Als ich mir eine Ausgabe der Akzente bestellt habe, wollte ich mir eigentlich nur einen Eindruck verschaffen: Was macht dieses traditionsreiche Literaturmagazin heute aus? Was ist sein Ton, sein Anspruch? Ich schlug das Heft auf – und blieb bei der Einleitung von Florian Kessler hängen. Unter dem Titel „Die Frage“ schreibt er: Wozu? Was kann Literatur bewirken – und wann ist sie gut?
Ein schlichtes, leider nicht entwaffnendes Nachdenken über die Relevanz von Literatur, verfasst im Frühjahr 2022, während anderswo Krieg herrscht.

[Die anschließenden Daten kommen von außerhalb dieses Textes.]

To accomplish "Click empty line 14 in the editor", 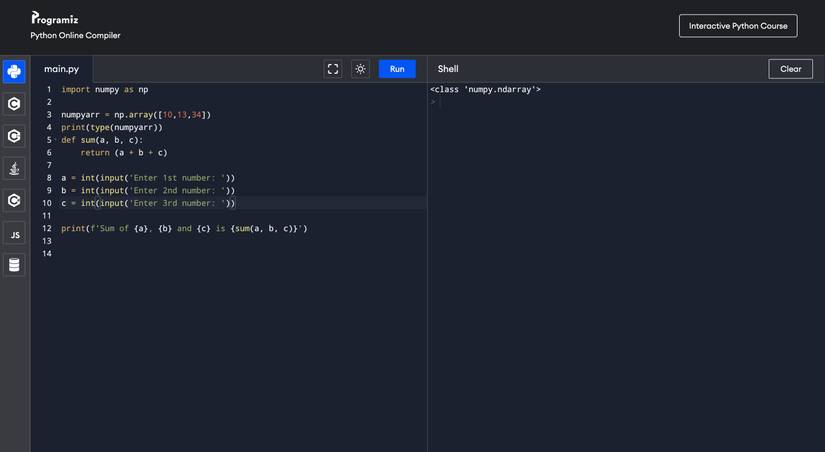I will (200, 254).
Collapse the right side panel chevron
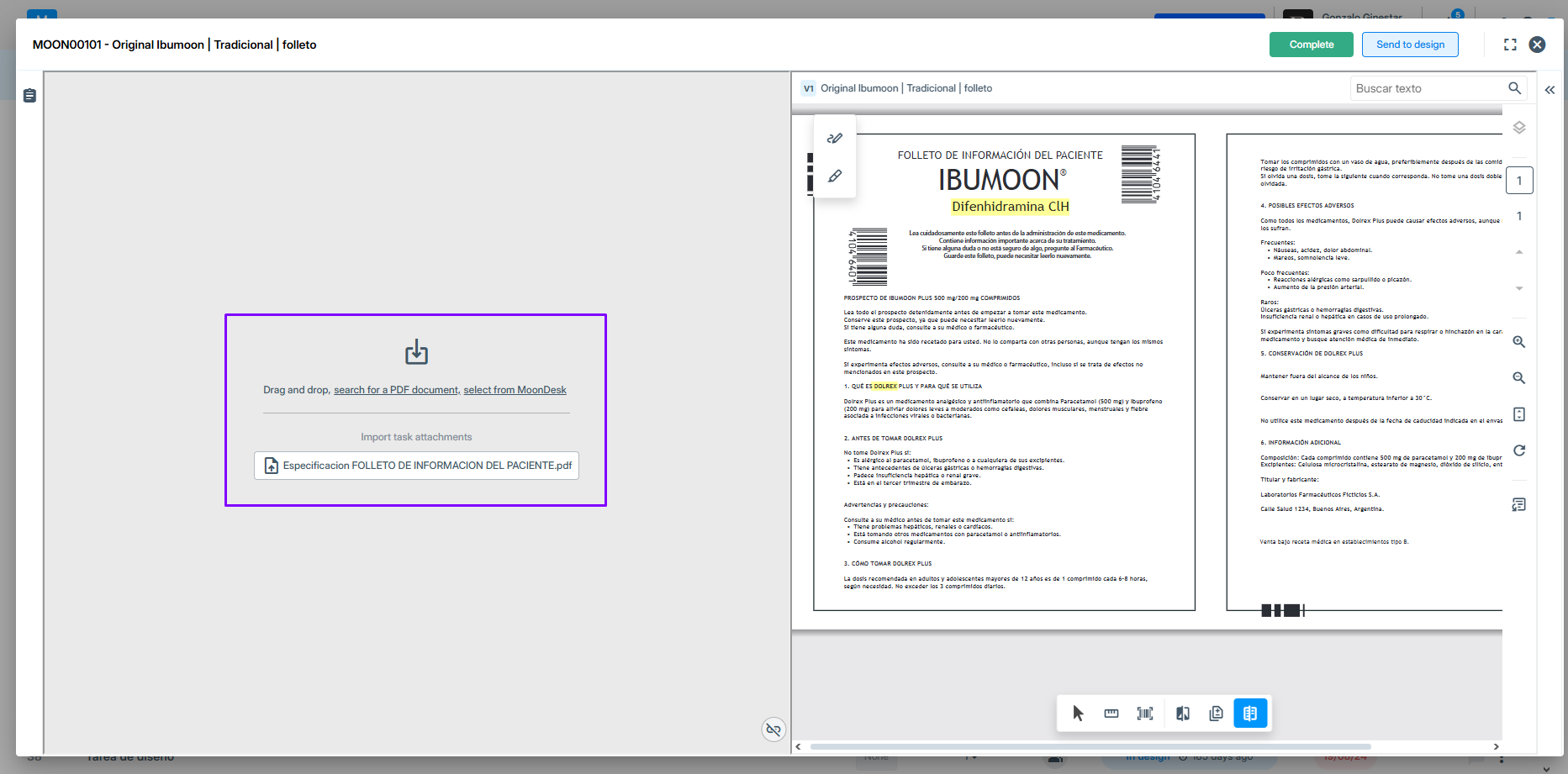Screen dimensions: 1568x774 [x=1550, y=90]
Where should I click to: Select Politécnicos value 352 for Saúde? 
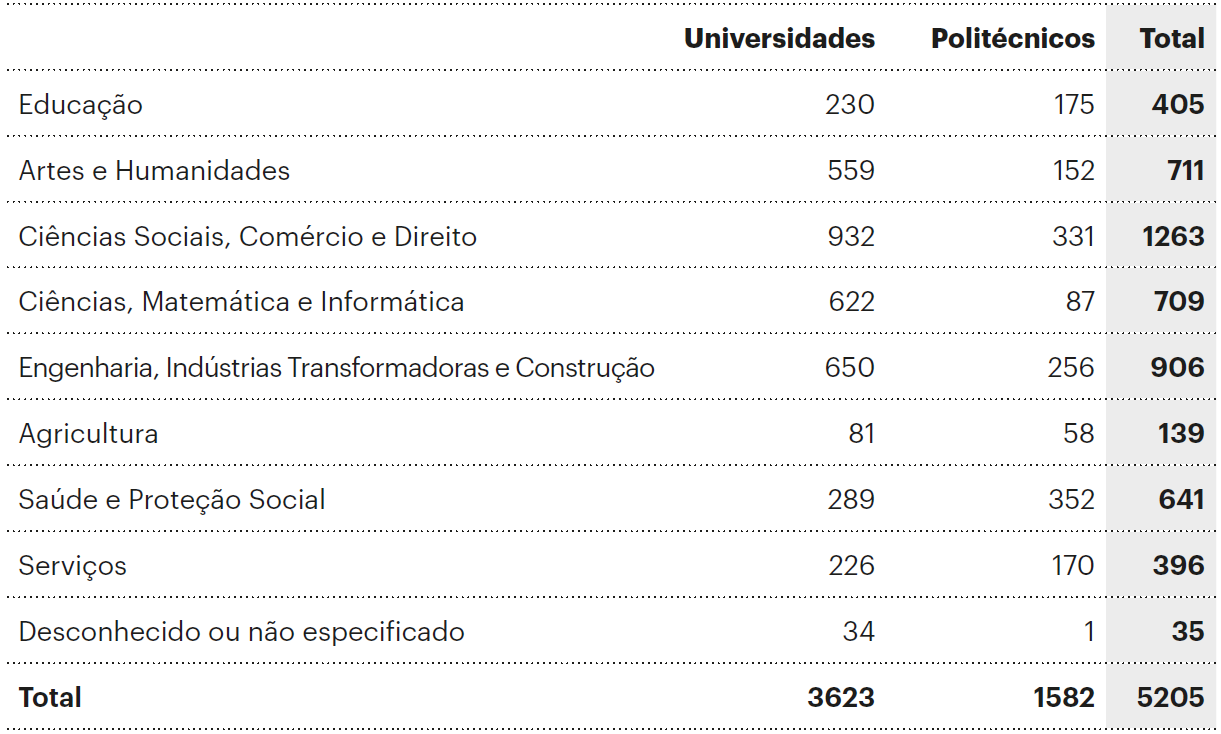[x=1072, y=500]
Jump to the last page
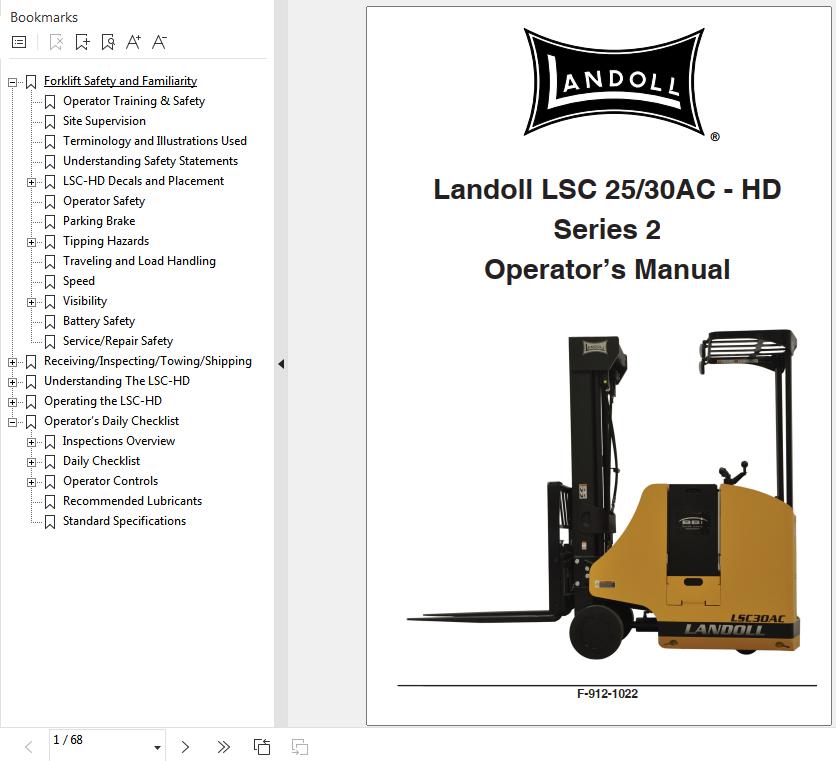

Die Heftstruktur macht deutlich, dass es hier nicht um Antworten im klassischen Sinn geht, sondern um eine große, vielstimmige Sammlung: Unter der Überschrift „Die Antworten“ sind weit über hundert Namen versammelt – bekannte wie Daniel Kehlmann, Sharon Dodua Otoo, Juli Zeh, Saša Stanišić, Olga Grjasnowa, Carolin Emcke, Franzobel, Judith Schalansky, Denis Scheck, aber auch viele weniger prominente. Ein ganzes Panorama der deutschsprachigen Gegenwartsliteratur scheint hier aufgerufen zu werden – Stimmen aus Feuilleton, Verlag, Kritik, Bühne, Redaktion, Essayistik.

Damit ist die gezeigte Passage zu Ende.